4590 dólares de ouro, você se atreve a comprar?

Primeiro, olhe a superfície: subiu 20%, e os investidores de varejo entram em FOMO e compram no pico.
No fim de junho, marcou o fundo em 3940; depois, foi direto e forte até 4697. Em agosto, o ganho acumulado foi de 13%, com a melhor performance do mês dentro do ano. Na quarta-feira, acabou de tocar uma nova máxima em 3 meses e, logo em seguida, uma grande vela vermelha derrubou tudo: caiu 1,4%.
O gráfico te diz: o sobrecomprado chegou ao extremo. O RSI começou a cair a partir de níveis altos, e a divergência (MACD top) está quase aparecendo—movimento de curto prazo superaquecido.

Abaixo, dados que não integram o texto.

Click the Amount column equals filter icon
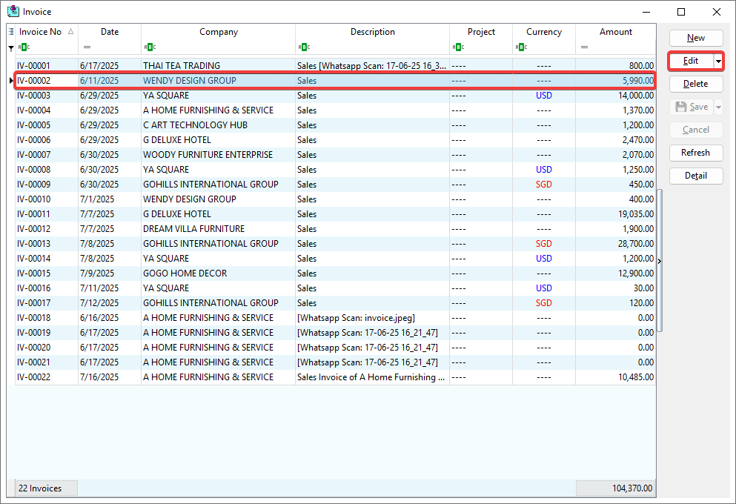The width and height of the screenshot is (736, 504). (x=584, y=47)
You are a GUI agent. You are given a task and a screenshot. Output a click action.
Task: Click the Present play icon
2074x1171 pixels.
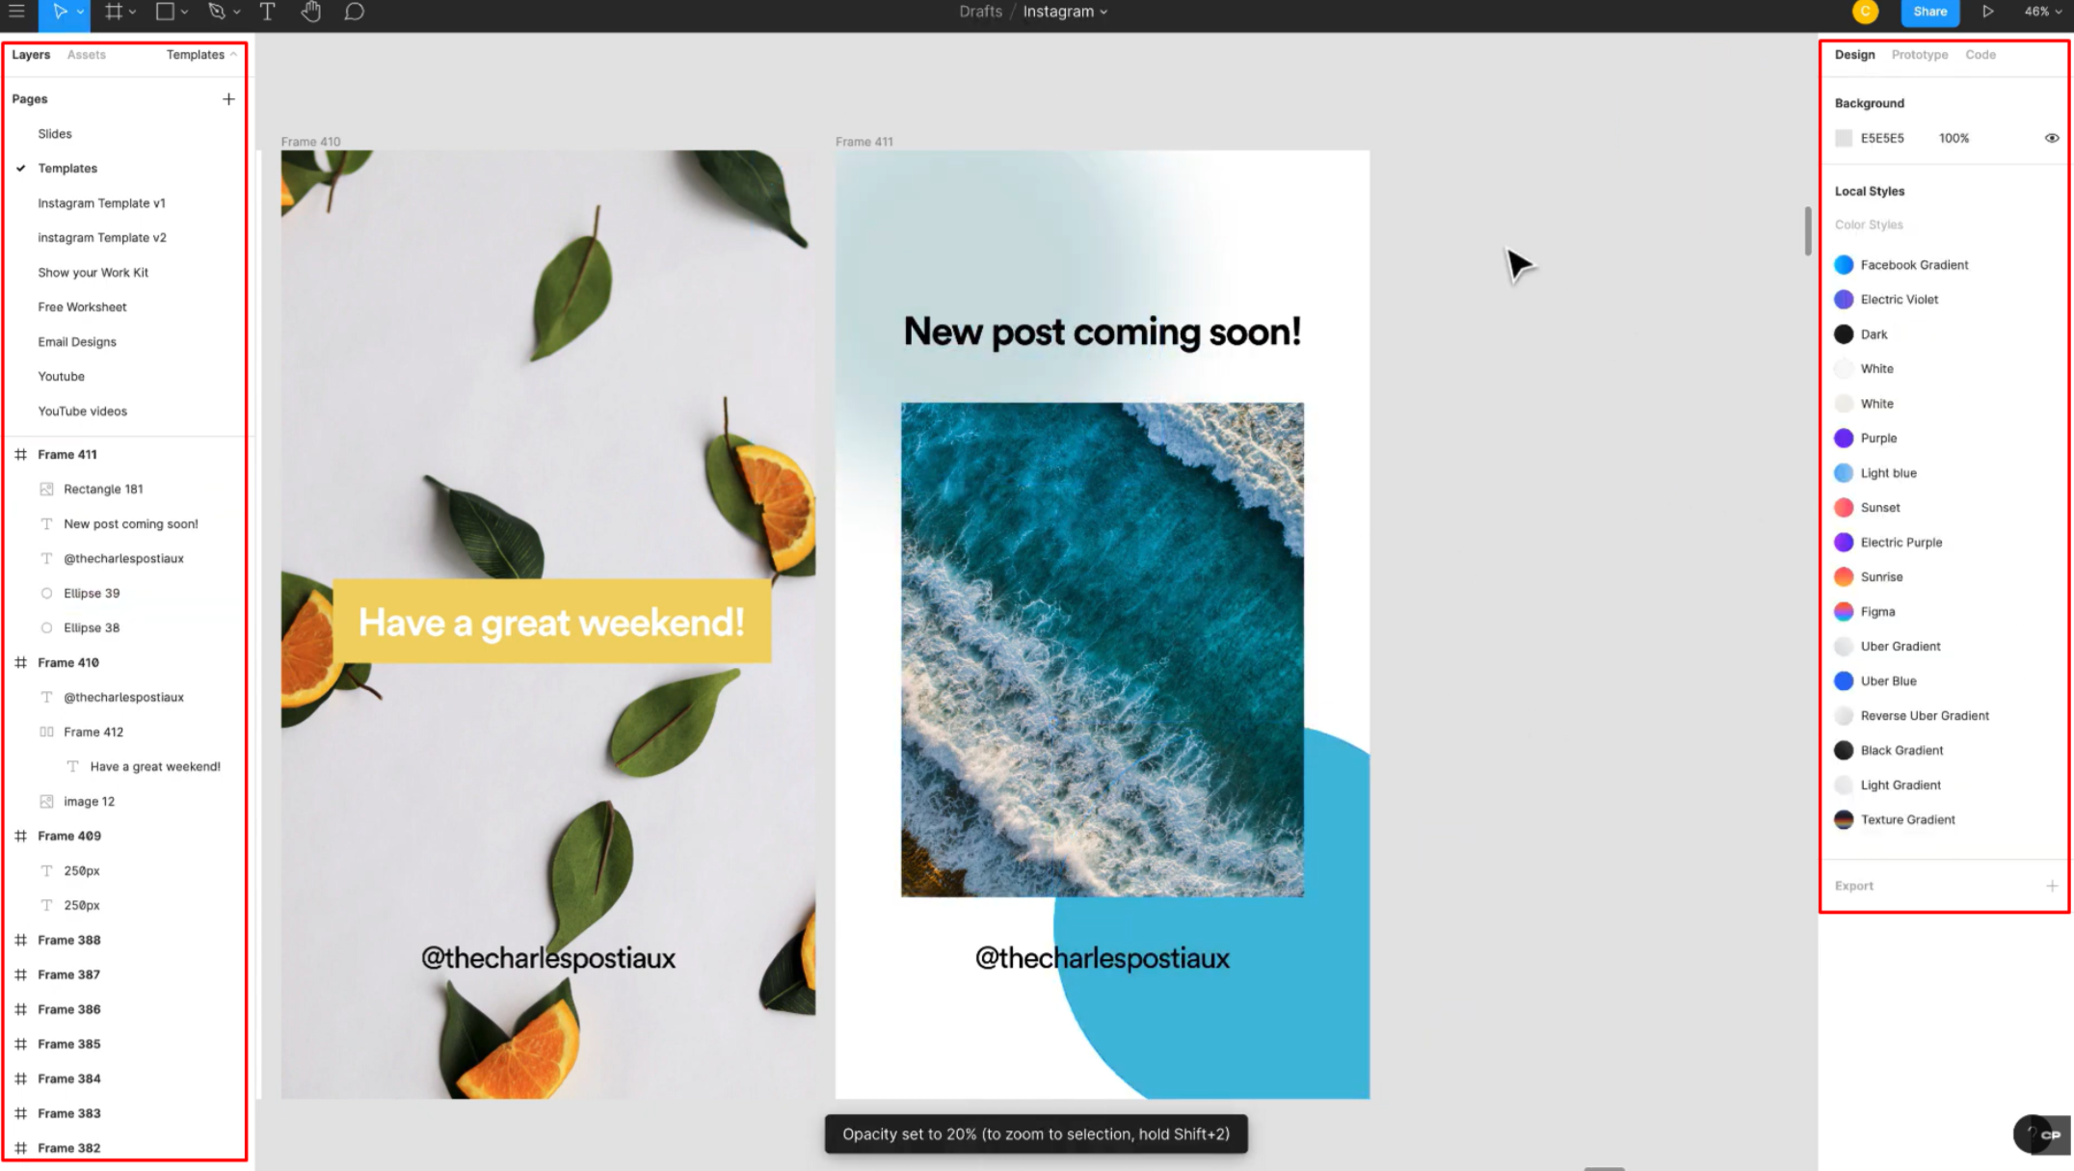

A primeira coisa: o Tesouro dos EUA acendeu a “operação de desvalorização do dólar”, mas o mercado pode ter ido longe demais.
Qual é o principal catalisador do repique de agosto? Não é geopolítica, nem inflação—é a expansão do plano de recompra de longo prazo do Tesouro dos EUA. O mercado interpreta como “Tesouro no comando + desvalorização ativa do dólar”, e o ouro decola.
O novo presidente do Fed, Warsh, vai falar na sexta-feira em Jackson Hole. Ele vai permitir que o Tesouro faça isso?
Mas o mercado já embutiu totalmente a expectativa de que “Warsh certamente será mais dovish”. E se ele não for?

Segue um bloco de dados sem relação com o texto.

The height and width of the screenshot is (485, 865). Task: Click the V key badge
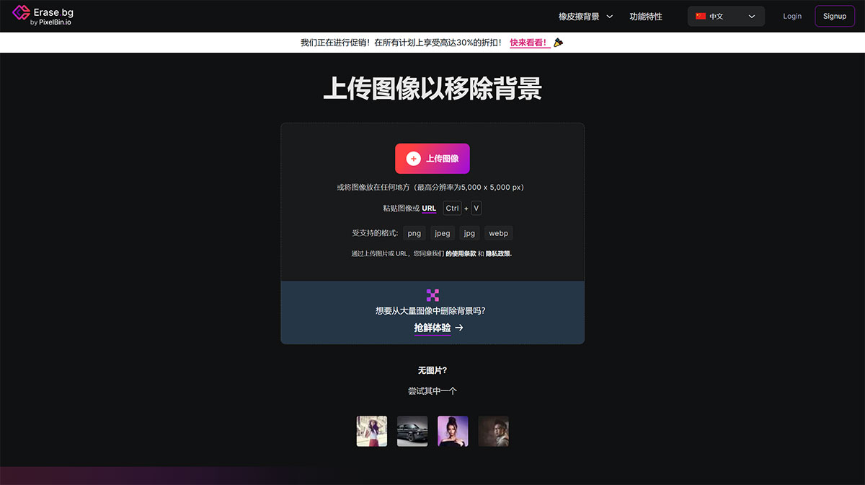click(x=476, y=209)
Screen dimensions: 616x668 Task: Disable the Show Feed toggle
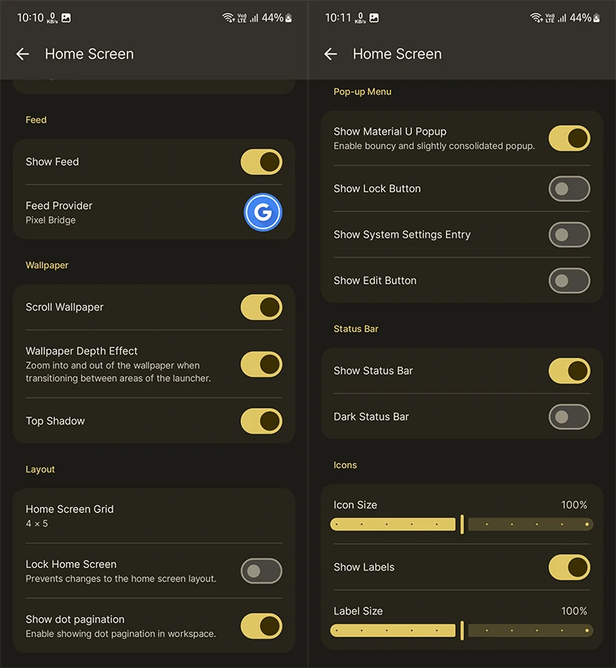tap(262, 162)
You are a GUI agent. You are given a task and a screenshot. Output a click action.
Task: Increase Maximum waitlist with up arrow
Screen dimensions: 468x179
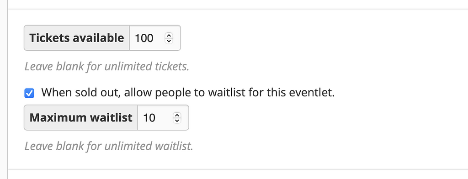177,115
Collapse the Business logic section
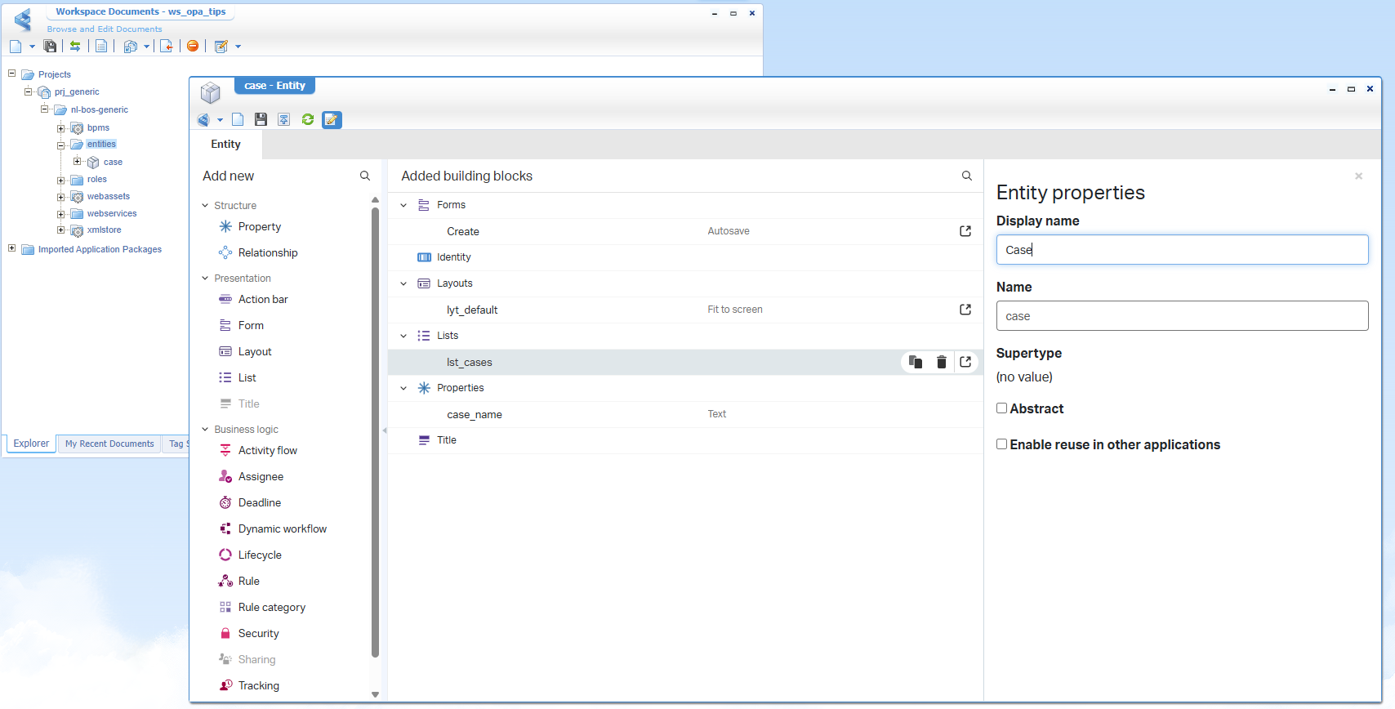Screen dimensions: 1395x709 pos(205,430)
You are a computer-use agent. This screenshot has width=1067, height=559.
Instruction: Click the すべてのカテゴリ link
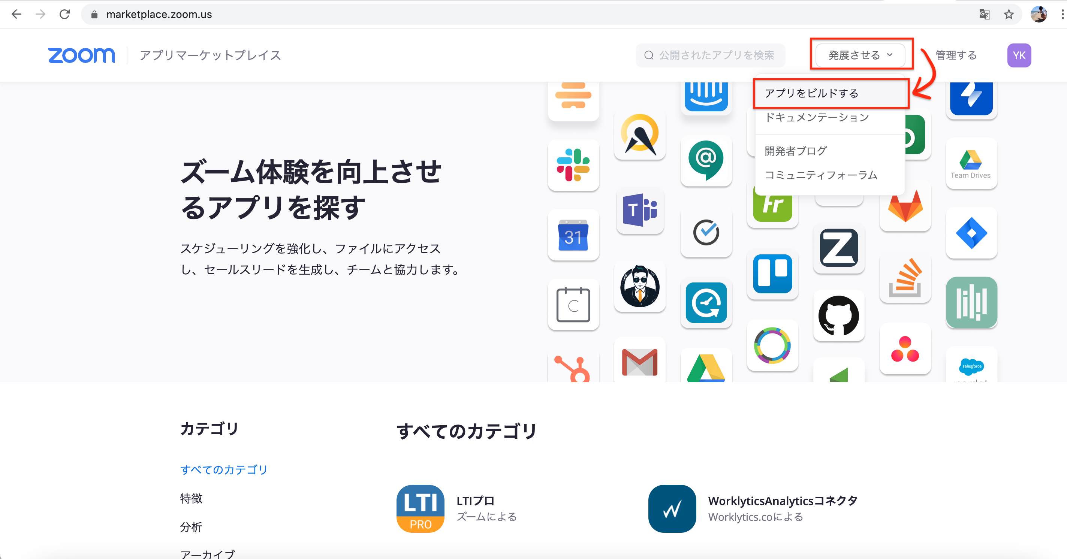(x=224, y=470)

A segunda coisa: a rigidez dos dados de PCE ainda continua, e o corte de juros não vem tão cedo.
O PCE de julho, anualizado, ficou em 3,7% (expectativa 3,6%), e o PCE “core” anualizado em 3,3%, de acordo com o previsto. A persistência da inflação não melhorou de forma clara; o mercado precifica probabilidade de aumentos de juros em setembro em 36–40% e, em dezembro, ainda acima de 70%.
Se a inflação não cair, o Fed não se atreve a afrouxar facilmente.
O mercado antes estava otimista demais—agora começa a se corrigir.
Se Warsh vier mais hawkish, o ouro pode romper diretamente os 4500.
Os investidores de varejo apostam que “corte de juros é certeza”, enquanto o Fed diz: “a inflação ainda está alta”.
De 3940 a 4697, o ouro subiu 20%—e já colocou no preço completamente a “expectativa de corte” e a “desvalorização do dólar”.

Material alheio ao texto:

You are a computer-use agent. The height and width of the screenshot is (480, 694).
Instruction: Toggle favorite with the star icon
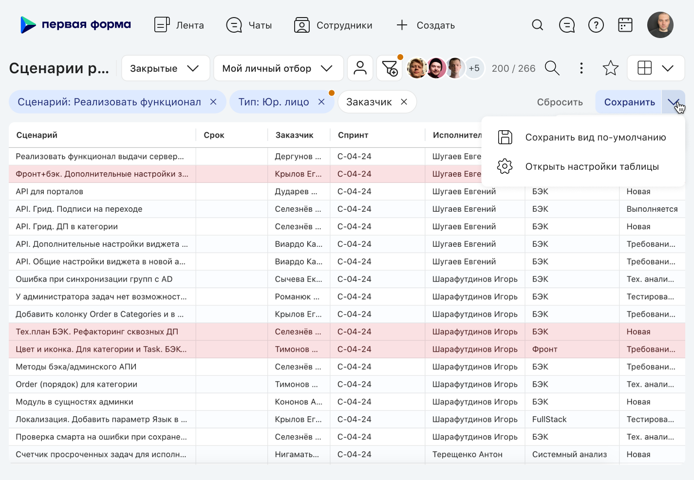[x=610, y=68]
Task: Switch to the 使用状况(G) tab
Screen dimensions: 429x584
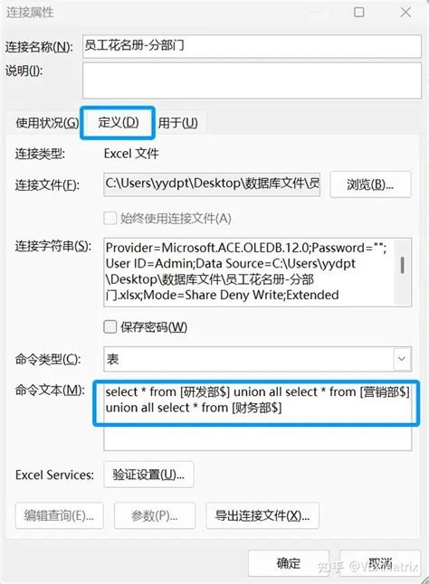Action: pos(47,123)
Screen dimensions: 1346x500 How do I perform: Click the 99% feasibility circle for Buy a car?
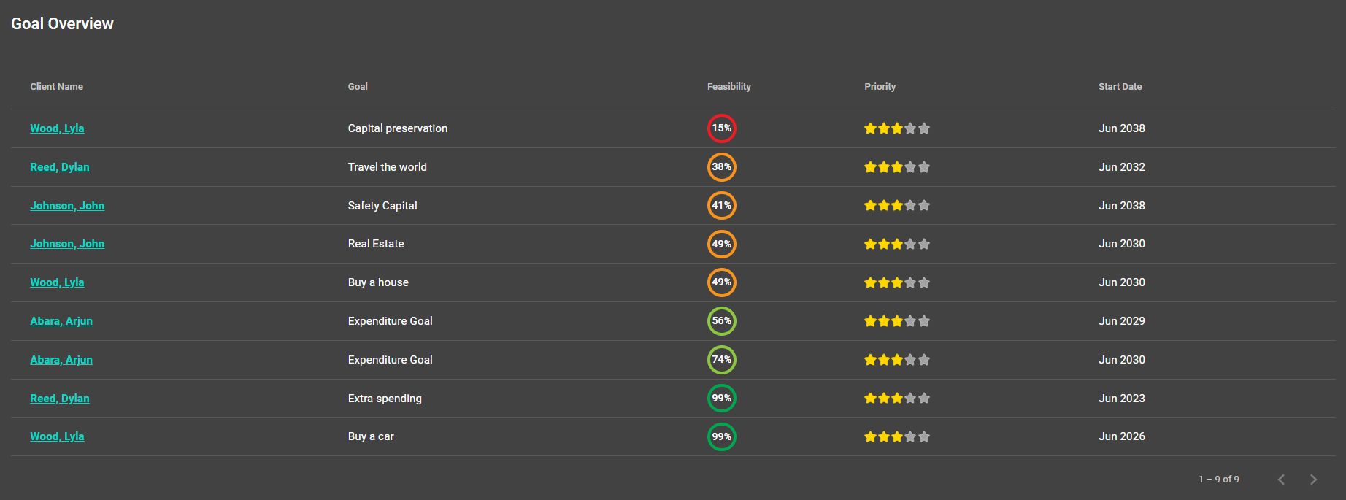click(721, 436)
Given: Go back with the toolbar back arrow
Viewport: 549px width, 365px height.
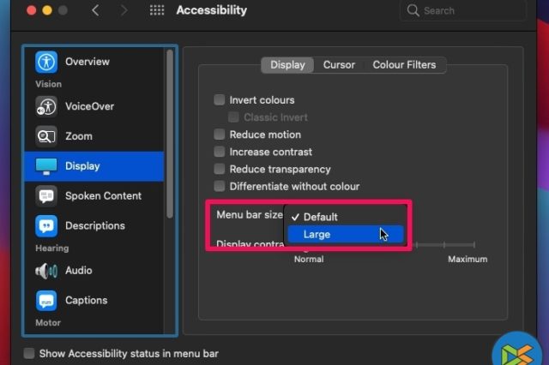Looking at the screenshot, I should [95, 11].
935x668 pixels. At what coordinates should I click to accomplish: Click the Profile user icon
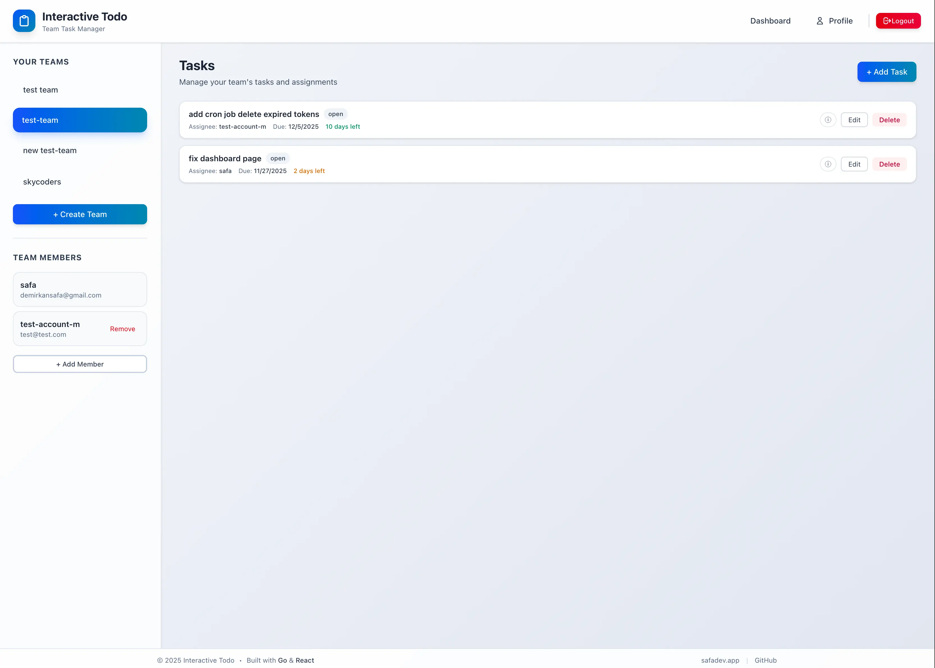pos(819,21)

A terceira coisa: apareceu um sinal técnico que precisa ser levado a sério.
Na quarta-feira, aquela grande vela vermelha formou um padrão típico de início de “estrela da tarde” (sinal de reversão do topo)—é um aviso de mudança de tendência no topo. A divergência do MACD aparece às vezes (quase); o RSI volta do sobrecomprado e a dinâmica de curto prazo se enfraquece de forma bem evidente.
4520–4560 é a zona de defesa da média móvel de 200 dias, e também é a linha inferior do canal de alta desta rodada. Se segurar, é uma confirmação de pullback no nível “livro-texto”; se não segurar, é topo em caráter de etapa.

Estratégia de operação
Para quem é mais agressivo no curto prazo:
Ao encontrar resistência entre 4635–4655, vender leve (short) e parar no prejuízo em 4670; alvo em 4580–4560.
Ao recuar para 4560–4580 e estabilizar (confirmação com vela de 4 horas em alta), comprar leve (long) e parar no prejuízo em 4540; alvo em 4640–4680.
Para quem mira o meio do prazo:
Discurso mais dovish ou ambíguo → manter firme acima de 4700 e buscar alta (long), alvo em 4800–5000.
Discurso mais hawkish → se perder 4520, reduzir posição ou virar; olhar 4450–4300.